Von den Rängen schallt jetzt die Union-Version des Ricky-Hatton-Gesangs, und wie dieser stürmt unsere Mannschaft nach vorn. Die Hamburger machen jetzt auch mal Fehler, sind sie müde? Trimmi auf Ilic, der köpft aufs Tor, aber nicht gut genug für den Keeper. Skarke gegen vier, und er bleibt dran. Freistoß Union: Köhn nimmt Anlauf, knallt das Ding an die Latte, dass diese lange nachbebt – so ein Mist, das wäre der mittlerweile sogar fällige Ausgleich gewesen. „Und wir lieben unsren Club, und wir sind stolz auf ihn!“
Jetzt auch der HSV mal wieder vor unserem Tor – und sofort wird’s gefährlich. Unseren nächsten Angriff beenden sie mit einer rettungs-Grätsche, welche umgehend den nächsten Konter der Hausherren einleitet – und schon stehts 3:1! Einmal kurz nicht aufm Damm, und schon wird’s von diesem gerade enorm heimstarken HSV bitter bestraft, sehr zur Freude der Stadionanlage samt Heimfans.
Wir greifen an, Hamburg kontert, fast das 4:1, doch Freddy macht den Winkel zu.
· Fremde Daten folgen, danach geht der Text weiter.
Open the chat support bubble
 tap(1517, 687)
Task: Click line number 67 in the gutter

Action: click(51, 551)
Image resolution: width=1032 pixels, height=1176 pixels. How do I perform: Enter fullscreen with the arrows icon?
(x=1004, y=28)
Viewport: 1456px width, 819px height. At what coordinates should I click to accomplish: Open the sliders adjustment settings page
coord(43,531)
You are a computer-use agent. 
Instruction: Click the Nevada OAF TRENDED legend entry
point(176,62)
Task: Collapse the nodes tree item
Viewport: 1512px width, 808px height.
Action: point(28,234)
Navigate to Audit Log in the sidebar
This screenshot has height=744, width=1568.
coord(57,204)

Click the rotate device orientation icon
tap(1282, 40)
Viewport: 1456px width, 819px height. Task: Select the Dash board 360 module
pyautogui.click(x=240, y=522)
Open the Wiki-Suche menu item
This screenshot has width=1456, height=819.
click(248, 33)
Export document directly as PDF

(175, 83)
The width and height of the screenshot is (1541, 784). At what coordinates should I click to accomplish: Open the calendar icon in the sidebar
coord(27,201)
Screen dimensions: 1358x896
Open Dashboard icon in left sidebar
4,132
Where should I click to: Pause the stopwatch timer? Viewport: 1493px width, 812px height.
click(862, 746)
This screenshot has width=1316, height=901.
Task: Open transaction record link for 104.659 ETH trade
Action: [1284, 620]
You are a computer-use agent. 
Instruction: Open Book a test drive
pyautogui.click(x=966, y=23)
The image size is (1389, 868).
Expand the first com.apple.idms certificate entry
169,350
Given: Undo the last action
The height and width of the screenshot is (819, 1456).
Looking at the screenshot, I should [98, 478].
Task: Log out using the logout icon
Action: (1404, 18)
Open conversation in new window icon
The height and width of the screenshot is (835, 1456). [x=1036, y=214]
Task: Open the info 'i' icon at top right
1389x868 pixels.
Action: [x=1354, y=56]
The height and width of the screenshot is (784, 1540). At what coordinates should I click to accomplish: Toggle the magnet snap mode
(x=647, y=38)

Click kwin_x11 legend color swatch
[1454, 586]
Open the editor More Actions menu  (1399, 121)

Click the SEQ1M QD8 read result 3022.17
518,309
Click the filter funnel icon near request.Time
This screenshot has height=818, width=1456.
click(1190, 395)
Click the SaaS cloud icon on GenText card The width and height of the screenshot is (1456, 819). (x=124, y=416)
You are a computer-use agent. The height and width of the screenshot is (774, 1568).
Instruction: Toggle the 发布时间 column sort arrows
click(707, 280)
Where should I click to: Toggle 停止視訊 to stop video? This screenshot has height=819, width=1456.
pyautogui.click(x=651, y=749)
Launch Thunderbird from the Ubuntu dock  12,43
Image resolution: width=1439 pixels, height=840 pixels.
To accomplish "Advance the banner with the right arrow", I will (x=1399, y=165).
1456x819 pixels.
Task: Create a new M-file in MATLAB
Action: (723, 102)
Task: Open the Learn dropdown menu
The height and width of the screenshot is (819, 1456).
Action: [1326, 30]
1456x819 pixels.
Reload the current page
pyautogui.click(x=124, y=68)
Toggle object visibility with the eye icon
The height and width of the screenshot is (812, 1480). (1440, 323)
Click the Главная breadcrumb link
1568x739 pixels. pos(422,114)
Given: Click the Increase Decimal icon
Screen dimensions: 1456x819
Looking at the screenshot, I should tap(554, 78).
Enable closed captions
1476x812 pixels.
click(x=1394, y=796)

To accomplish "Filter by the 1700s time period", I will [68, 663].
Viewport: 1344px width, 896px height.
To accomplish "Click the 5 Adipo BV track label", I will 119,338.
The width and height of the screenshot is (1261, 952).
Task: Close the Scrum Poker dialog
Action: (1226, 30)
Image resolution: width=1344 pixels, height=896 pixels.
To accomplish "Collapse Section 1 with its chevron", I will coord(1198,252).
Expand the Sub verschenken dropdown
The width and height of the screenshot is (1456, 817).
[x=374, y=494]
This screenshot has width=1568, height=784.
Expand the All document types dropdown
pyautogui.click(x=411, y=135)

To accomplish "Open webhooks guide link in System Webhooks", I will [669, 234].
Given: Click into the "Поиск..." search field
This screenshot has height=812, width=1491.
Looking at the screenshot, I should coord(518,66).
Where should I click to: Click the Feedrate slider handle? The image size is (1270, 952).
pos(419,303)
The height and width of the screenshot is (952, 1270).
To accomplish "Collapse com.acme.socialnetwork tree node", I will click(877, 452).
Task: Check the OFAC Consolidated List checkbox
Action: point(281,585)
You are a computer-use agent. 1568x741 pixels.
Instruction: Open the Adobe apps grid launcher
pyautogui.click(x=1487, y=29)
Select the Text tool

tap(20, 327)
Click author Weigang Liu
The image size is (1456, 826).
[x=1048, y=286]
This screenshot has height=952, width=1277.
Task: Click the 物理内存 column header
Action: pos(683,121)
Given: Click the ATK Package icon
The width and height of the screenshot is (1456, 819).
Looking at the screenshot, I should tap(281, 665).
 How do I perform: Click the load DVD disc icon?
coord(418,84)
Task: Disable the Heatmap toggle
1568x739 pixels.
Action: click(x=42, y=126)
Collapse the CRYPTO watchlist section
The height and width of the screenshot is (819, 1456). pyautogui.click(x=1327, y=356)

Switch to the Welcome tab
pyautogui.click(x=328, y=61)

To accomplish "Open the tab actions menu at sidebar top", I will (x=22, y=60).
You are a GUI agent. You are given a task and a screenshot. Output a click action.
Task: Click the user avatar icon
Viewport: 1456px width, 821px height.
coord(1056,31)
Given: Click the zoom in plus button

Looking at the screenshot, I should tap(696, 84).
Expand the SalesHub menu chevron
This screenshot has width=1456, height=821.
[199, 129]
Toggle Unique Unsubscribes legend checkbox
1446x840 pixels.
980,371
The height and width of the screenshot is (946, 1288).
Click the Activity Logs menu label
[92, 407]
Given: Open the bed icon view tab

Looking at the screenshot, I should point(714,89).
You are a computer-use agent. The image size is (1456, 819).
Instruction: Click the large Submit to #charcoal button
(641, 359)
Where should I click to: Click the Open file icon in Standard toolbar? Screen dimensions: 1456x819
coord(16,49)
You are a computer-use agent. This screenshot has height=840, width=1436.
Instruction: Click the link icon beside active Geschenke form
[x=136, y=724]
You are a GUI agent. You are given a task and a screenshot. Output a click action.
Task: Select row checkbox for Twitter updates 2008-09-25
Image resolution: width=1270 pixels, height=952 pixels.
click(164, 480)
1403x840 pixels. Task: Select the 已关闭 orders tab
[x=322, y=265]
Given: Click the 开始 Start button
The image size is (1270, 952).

Flanke Burcu, Doekhi köpft das Ding in den Boden, „Wir warn am Ende, gib mal ne Spende …“ Die Spielzeit ist nahezu herum, doch Unsere greifen weiter an. Wieder Burcu, passt zu Ilic – und der köpft das Ding satt in die Maschen! Sein erstes Tor der Saison nach etlichen Torvorbereitungen, und wir sind plötzlich wieder janz nahe dran am ersehnten Punkt!
6 Minuten gabs obendrauf, dazu „Auf geht’s Unioner schießt ein Tor!“ Fast-Missverständnis HSV, und Unsere mühten sich, vors gegnerische Tor zu kommen. Doch nein, nein und nochmals nein, es sollte nicht mehr sein. Auch ein aus unserer Hälfte heraus getretener Freistoß brachte keinen Eisernen Jubel hervor. Dieser gehört den Hausherren, während unsere Auswärtsfahrer mit der herzlichen, hinterher von Trimmi vorm Mikro gelobten Verabschiedung unserer Mannschaft einen guten Schlusspunkt setzten.
„Eine komplett unnötige Niederlage bringt uns den Abstiegskampf zurück!“, beginnt Freund Christophs Resümee aus dem Gästeblock. „Kein lauter Zusammenbruch, sondern ein stilles Scheitern in den entscheidenden Momenten.“ Mindestens zwei dieser Momente brachten mich zum Aufschreien. Den Gegner sah ich indes als die bessere, in den entscheidenden Momenten eiskalt gefährlichere Mannschaft. Lasst uns zusammenstehen und schon nächsten Samstag die nächsten, immer wichtiger werdenden Punkte holen. Eisern heißt dit!